- SET OF TASKS
1. Edit the passage on digital skills in the NHS by writing out everything from "Andrew pointed to" down to "use of resources.", putting "senior executives" wherever "senior decision makers" appears.
2. Pick up the passage on digital skills in the NHS after its final sentence and carry it forward.

- SOURCE EXTRACT
........

What’s “great” about that setup, Georgie continued, “is that it’s encompassing all of our professional groups, bringing everybody’s thoughts, ideas, and professional backgrounds into digital”. Nursing students are also invited to come and work alongside the digital team, Georgie said, “to open their eyes about what digital looks like, and what to expect, because they are the people who will hopefully be sitting in my post in the future. It’s how we bring our subject matter experts and things into an informed process.”
The trust’s digital advocate programme has also been pivotal, Georgie highlighted, “and we encourage a wide range of staff to get involved – they don’t have to be digital gurus, just have an interest in digital, and we have a couple of hundred of them now, so that’s been important in that engagement piece”. It’s making sure the whole workforce is prepared and “able to come on the journey”, she says, “and we shouldn’t take for granted what people are able to do, because you have a whole continuum of digital confidence and capability”.
Andrew pointed to the “wave of highly digitally literate workers” soon to be flooding the NHS as younger people begin to work their way in, saying that “they will be the ones demanding the technology, and they’re already savvy with many different types of technology, so there will be a market shift there”.
“I think that’s just going to keep raising and raising the bar over the coming years”, Neill agreed.
Realising the value of digital
When it comes to getting senior decision makers who may not themselves have digital confidence, to see the value of digital, Neill talked about his experiences of attending board meetings, and the “pressures and constraints” that senior leaders face meeting “a lot of different demands” around quality, patient safety, and the best use of resources.
“I think we need to work with our senior leaders to better explain the benefits of digital, and that will give them the confidence to invest more than we currently do – bringing to life real examples and taking people to the frontline to show them exactly how technology is making a difference”, Neill concluded.

........

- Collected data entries
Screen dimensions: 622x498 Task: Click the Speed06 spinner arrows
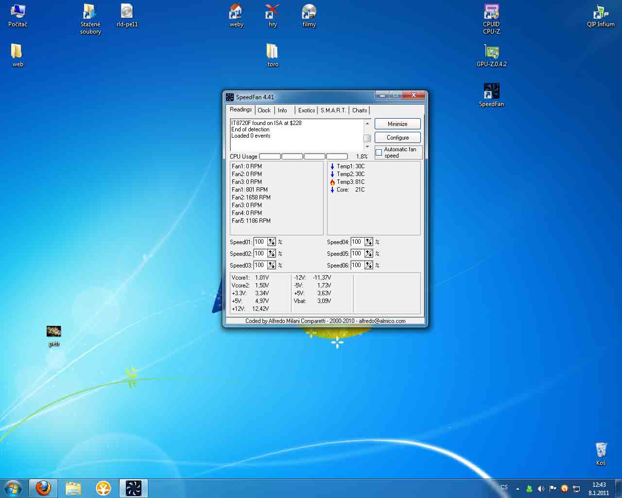pos(369,265)
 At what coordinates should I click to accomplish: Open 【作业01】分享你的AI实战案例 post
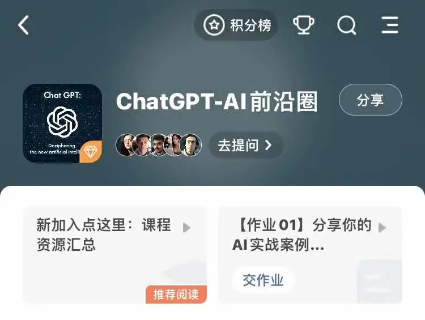click(x=311, y=255)
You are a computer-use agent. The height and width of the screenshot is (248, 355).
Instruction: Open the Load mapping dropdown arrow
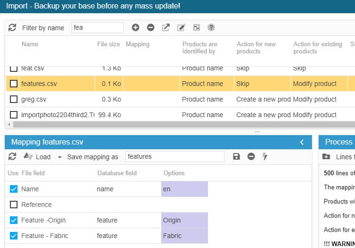[60, 157]
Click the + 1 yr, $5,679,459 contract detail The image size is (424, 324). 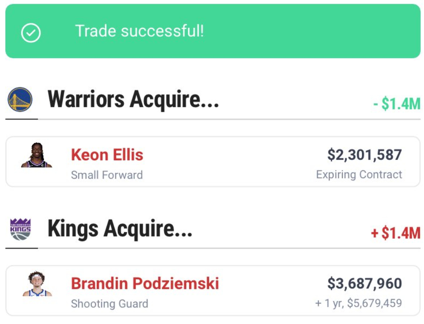[358, 303]
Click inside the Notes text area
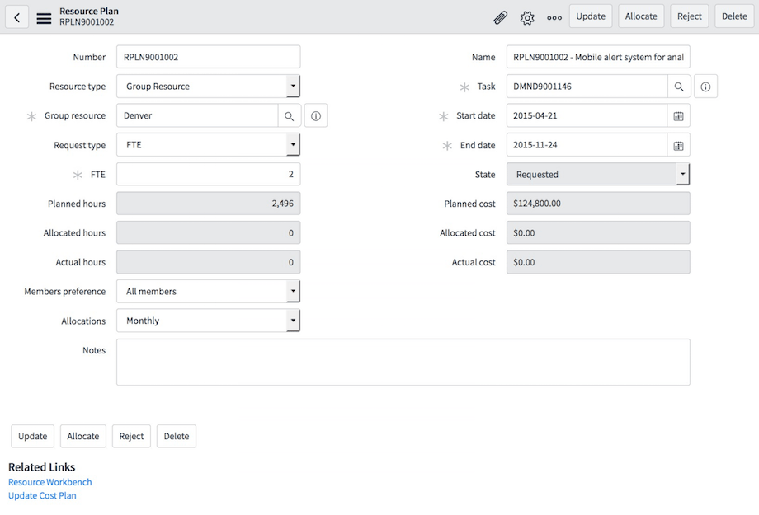 [x=403, y=363]
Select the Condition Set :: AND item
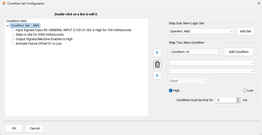Screen dimensions: 262x135 (25, 26)
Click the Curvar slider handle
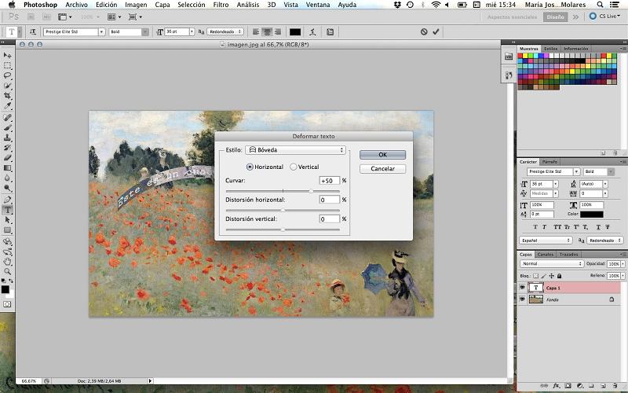 (311, 191)
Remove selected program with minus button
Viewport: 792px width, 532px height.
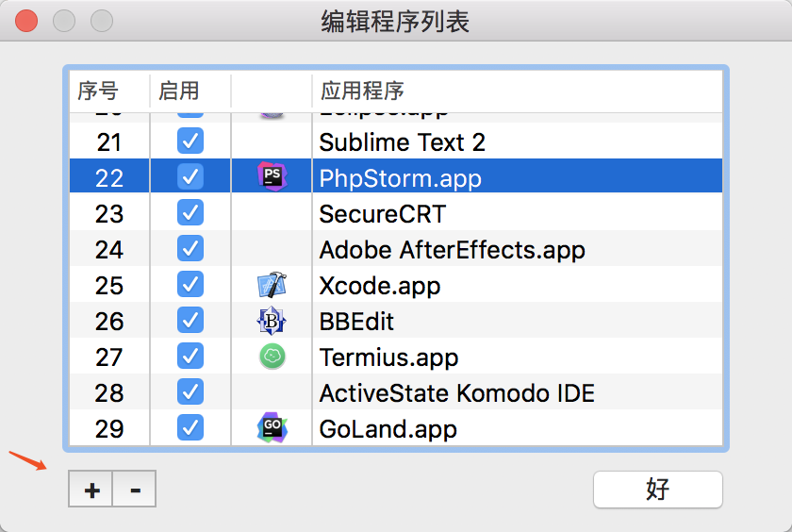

........

- ANSWER SET
1.
Andrew pointed to the “wave of highly digitally literate workers” soon to be flooding the NHS as younger people begin to work their way in, saying that “they will be the ones demanding the technology, and they’re already savvy with many different types of technology, so there will be a market shift there”.
“I think that’s just going to keep raising and raising the bar over the coming years”, Neill agreed.
Realising the value of digital
When it comes to getting senior executives who may not themselves have digital confidence, to see the value of digital, Neill talked about his experiences of attending board meetings, and the “pressures and constraints” that senior leaders face meeting “a lot of different demands” around quality, patient safety, and the best use of resources.

2.
Georgie agreed with the challenges around the visibility of digital at board level, and said that in Leeds, the CIO regularly conducts ward walks, supporting digital projects on the frontline. “Last week he was supporting the big discharge collaborative we’ve got going on, and visibility is really important, because that’s about credibility, about understanding – I think the ability to have those discussions with very senior leaders in our organisation is really important.”
Andrew emphasised the importance of doing this, saying, “we might think the frontline looks a certain way, but every time I’ve ever visited a ward or a particular group of clinicians I’ve learned something I didn’t know or expect, and that’s helped shape my view of things and understand their needs better”.
An example of this, Andrew said, was a visit he made to Royal Surrey, and “observed as an outsider that IT was very well known across all of the clinical areas”, which was in contrast to what would at one time have been the norm of “IT here, and clinicians there”. That, he continued, “shows we are converging more closely day by day, and this is exactly what’s needed”.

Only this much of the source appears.